(Exercise data):

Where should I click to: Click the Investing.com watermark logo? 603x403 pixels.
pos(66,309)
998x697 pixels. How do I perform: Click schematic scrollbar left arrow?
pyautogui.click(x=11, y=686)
---
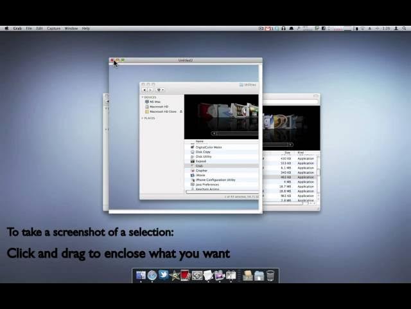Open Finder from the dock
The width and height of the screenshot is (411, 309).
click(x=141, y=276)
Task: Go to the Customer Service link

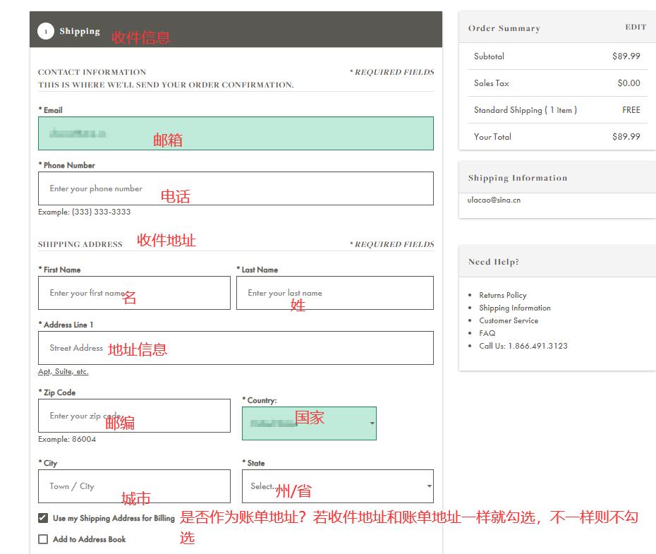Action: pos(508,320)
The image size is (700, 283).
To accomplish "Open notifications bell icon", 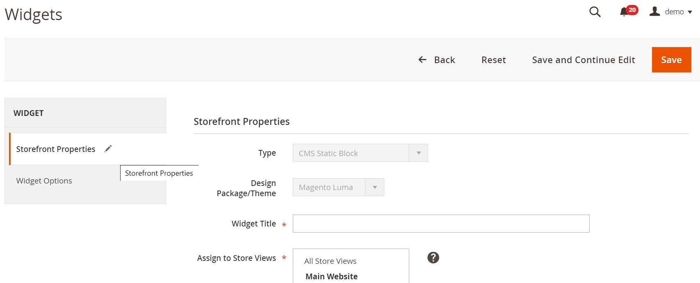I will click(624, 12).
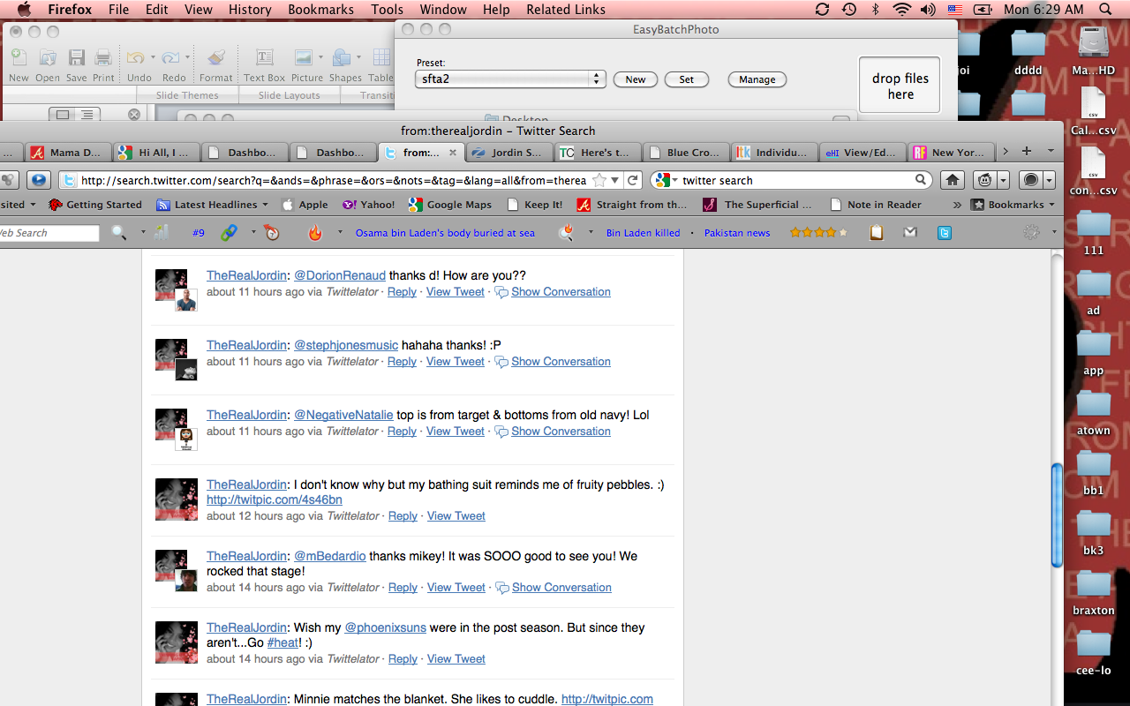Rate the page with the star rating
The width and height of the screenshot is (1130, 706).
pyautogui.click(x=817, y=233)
--
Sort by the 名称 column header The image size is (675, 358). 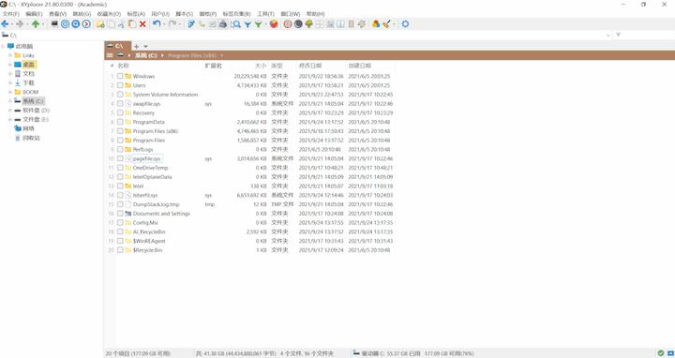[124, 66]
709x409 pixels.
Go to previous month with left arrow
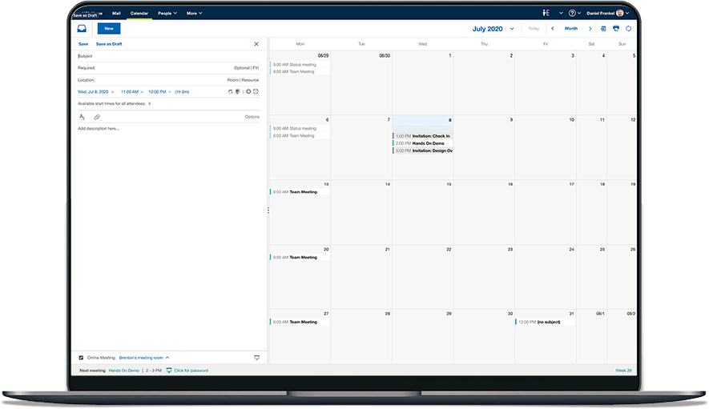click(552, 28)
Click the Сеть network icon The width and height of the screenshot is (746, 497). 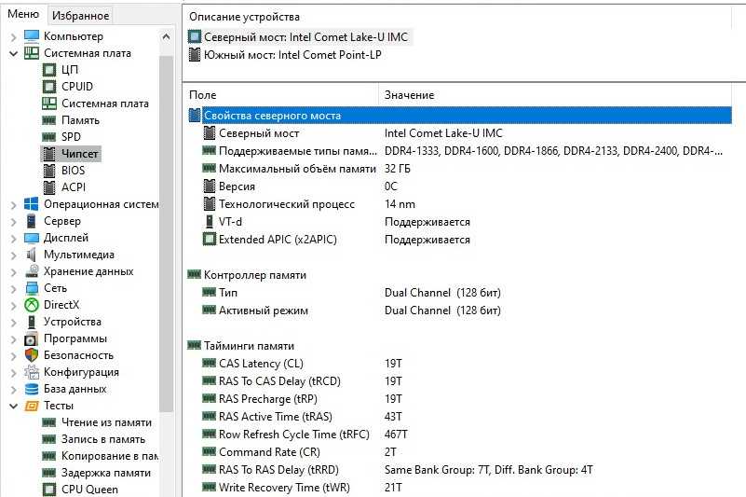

(What you should do):
Would you please repeat only the lines above, beginning at the one that has "709x409 pixels." and stopping after the one that has "Click the Сеть", exactly and with no pictures?

(Answer to the problem):
709x409 pixels.
Go to previous month with left arrow
click(552, 28)
Click the Сеть network icon The width and height of the screenshot is (746, 497). 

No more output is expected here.